Asylanten-Ankerkinder sind weiterhin Massenphänomen in Österreich

„Ankerkinder“ sind durch Schlepperorganisationen eingeschleuste unbegleitete minderjährige Flüchtlinge, die nach der Erlangung eines Aufenthaltsstatus ihre Eltern, Geschwister und sonstigen Angehörigen nachholen. Vor knapp zwei Jahren zeigte sich Caritas-Direktor Michael Landau über den Ausdruck „Ankerkinder“ noch schwer empört. Die Statistiken des Bundesministeriums für Inneres seit 2011 sprechen aber eine andere Sprache. Franz Schabhüttl, Leiter des Erstaufnahmezentrums Traiskirchen, bestätigte damals die Existenz dieses „Phänomens“:

Das heißt, die Kinder kommen hierher zu uns, werden ins System hineingenommen und haben dann ein Anrecht darauf, dass ihre Eltern nachkommen, also die Kernfamilie.

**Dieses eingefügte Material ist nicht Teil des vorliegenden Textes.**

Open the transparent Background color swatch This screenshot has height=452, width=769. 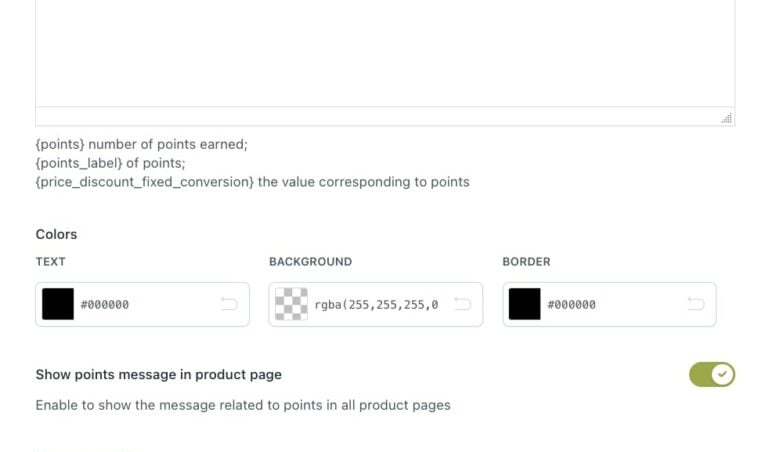(x=291, y=304)
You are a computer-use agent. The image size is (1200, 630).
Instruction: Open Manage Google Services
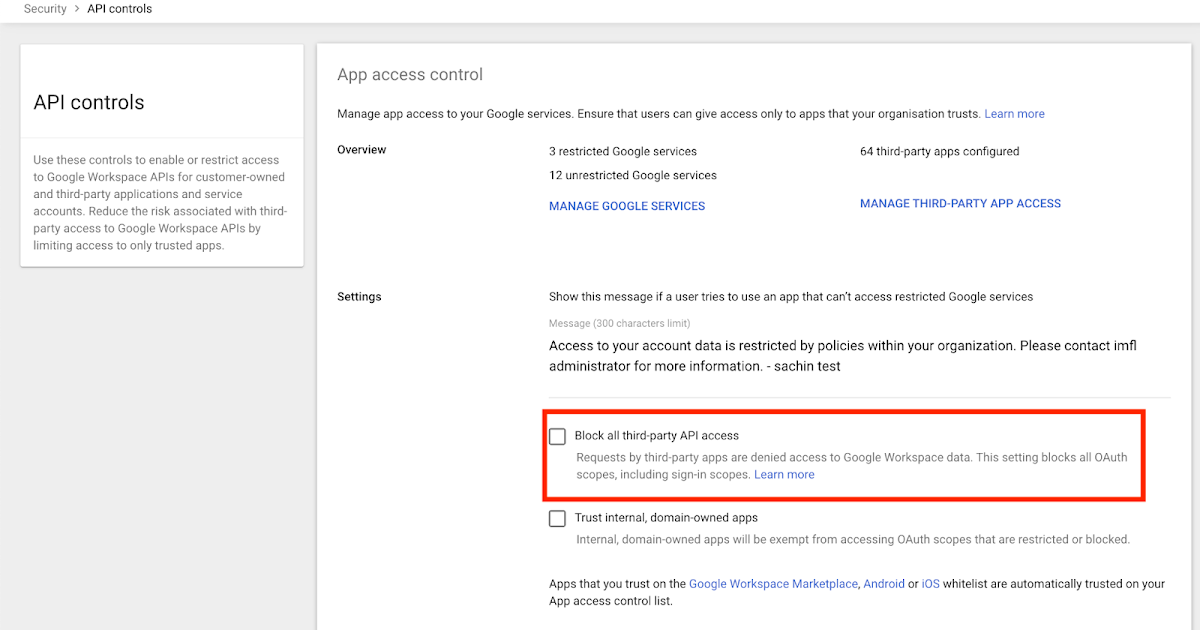[x=627, y=206]
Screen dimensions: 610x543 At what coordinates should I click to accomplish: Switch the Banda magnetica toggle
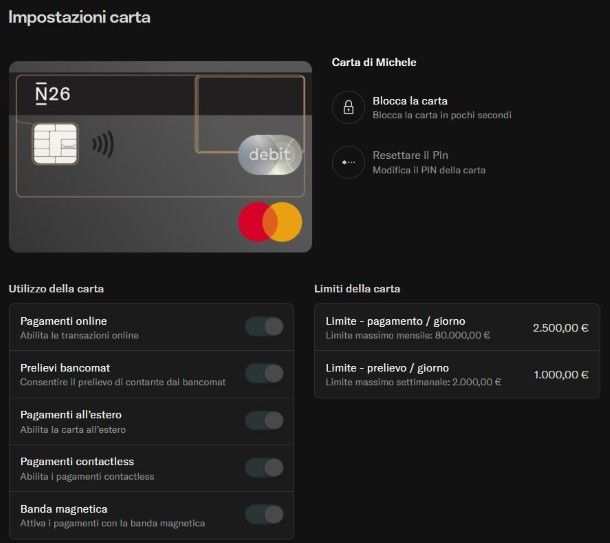coord(264,515)
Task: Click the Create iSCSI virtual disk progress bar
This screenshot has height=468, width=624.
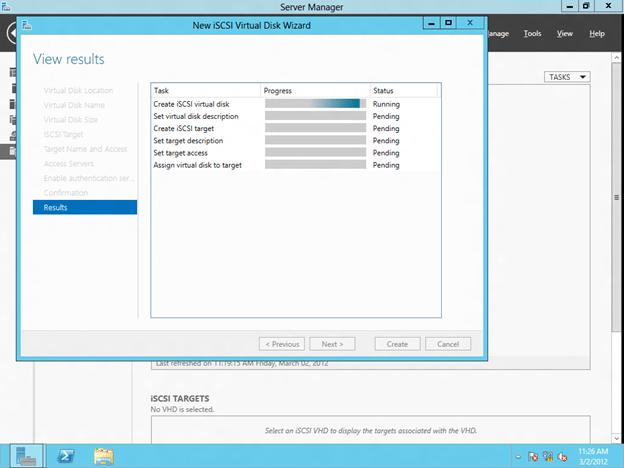Action: point(315,104)
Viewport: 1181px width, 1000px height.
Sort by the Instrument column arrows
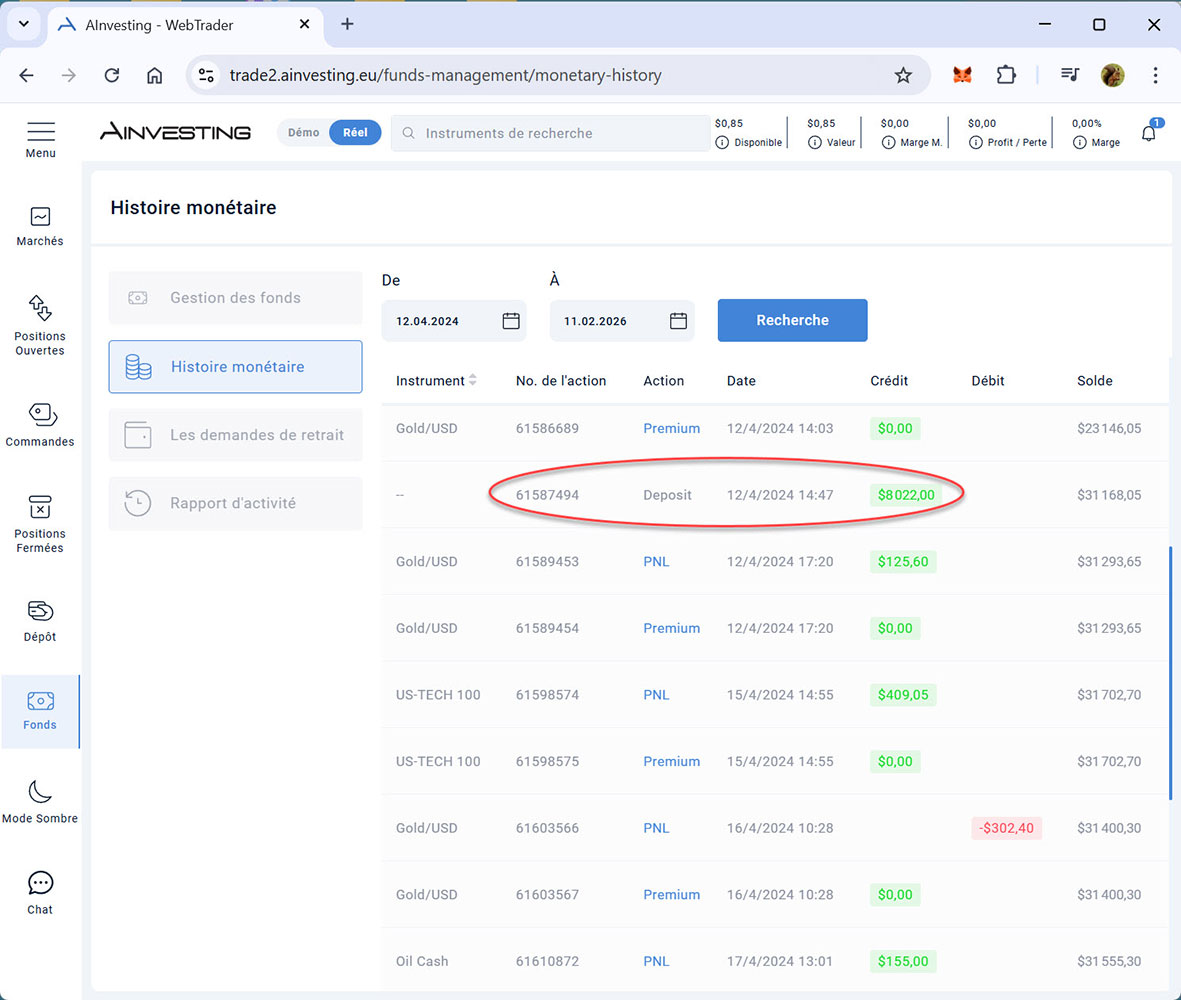[x=473, y=381]
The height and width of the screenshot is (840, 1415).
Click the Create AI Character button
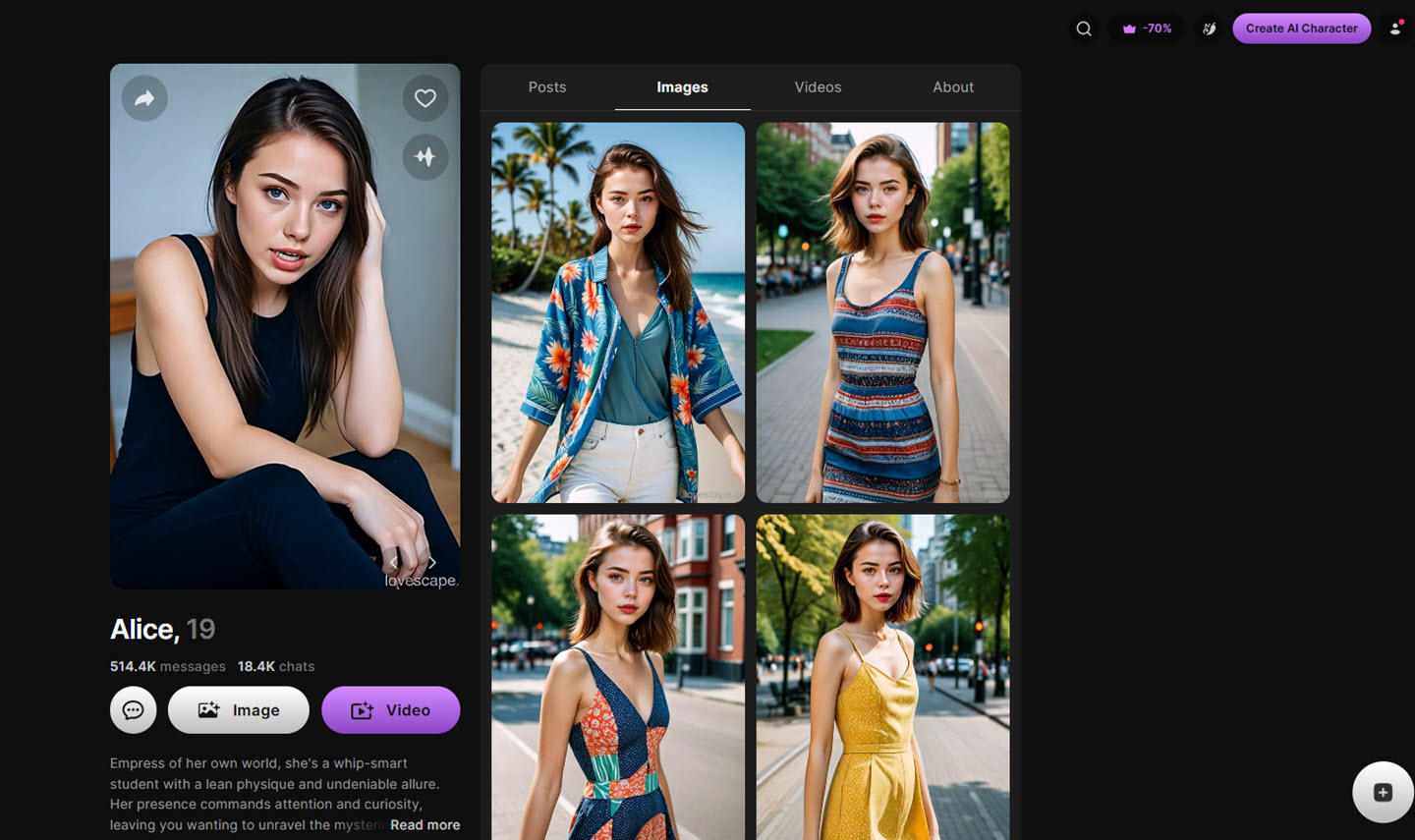pyautogui.click(x=1301, y=28)
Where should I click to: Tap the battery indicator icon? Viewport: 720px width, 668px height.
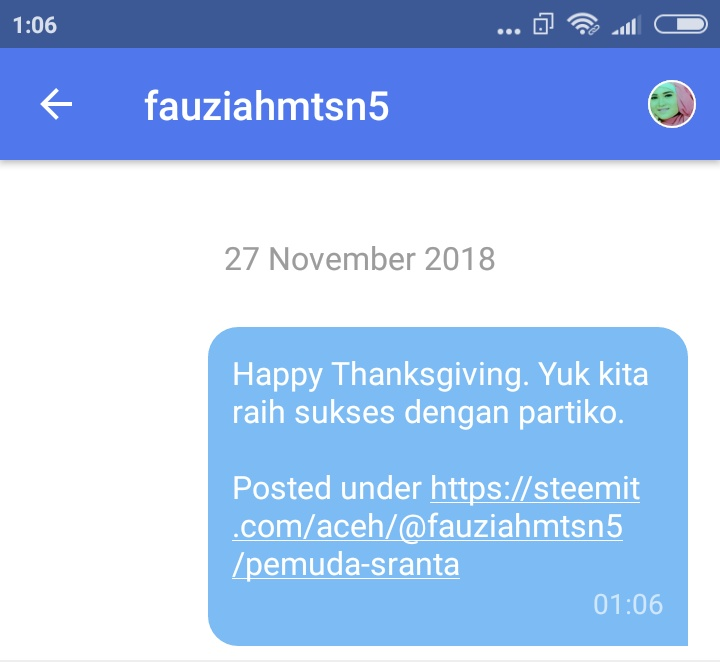(x=681, y=25)
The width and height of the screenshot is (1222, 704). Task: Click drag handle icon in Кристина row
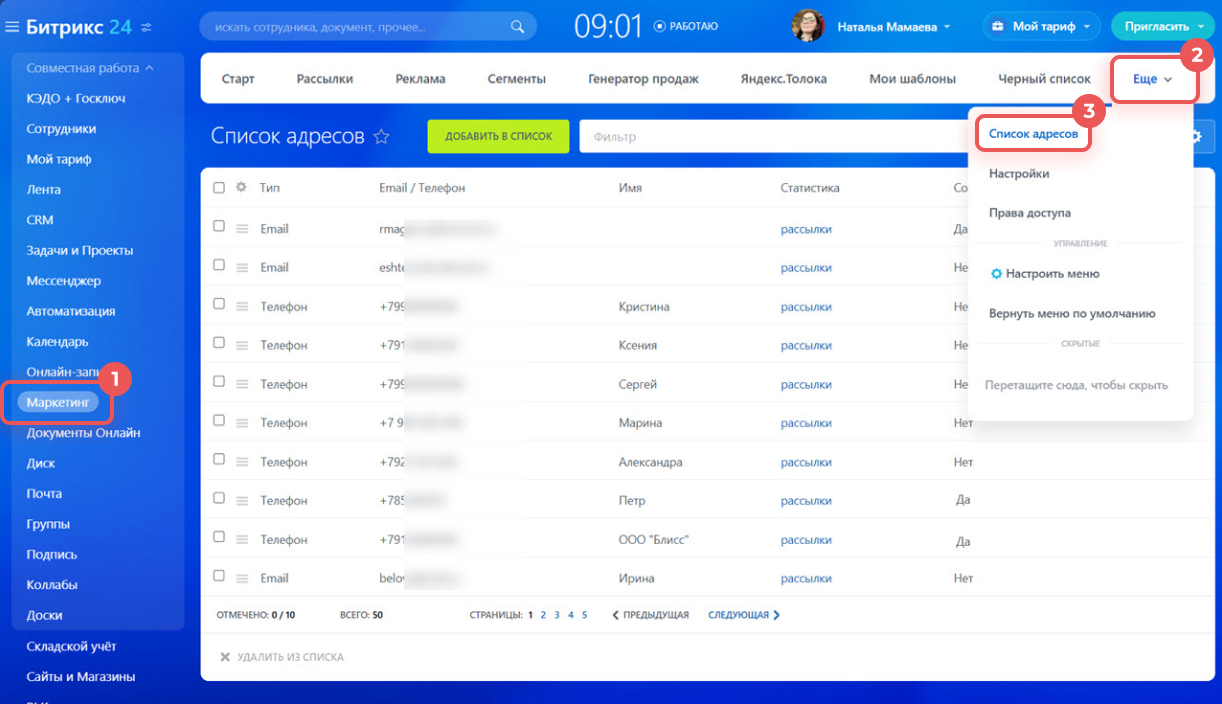[x=241, y=307]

2011 wurden durch das Innenministerium insgesamt 1.136 unbegleitete Kinder als Flüchtlinge in Österreich fremdenpolizeilich erfasst, 2012 waren es sogar 1.631 – ein Anstieg um 44 Prozent.

3.766 Ankerkinder seit 2011 fremdenpolizeilich erfasst

Im Jahr 2013 wurden wiederum 999 Ankerkinder registriert, sodass man in den Jahren 2011 bis 2013 auf eine Gesamtzahl von 3.766 Ankerkindern kommt. Auch für heuer rechnet man mit einer hohen Anzahl solcher Fälle. Geändert haben sich teilweise die Herkunftsländer. Während 2011/2012 Afghanistan, Pakistan und Somalia die Top 3 bildeten, rückten 2013 Algerien und Syrien als Hauptherkunftsländer neben Afghanistan auf.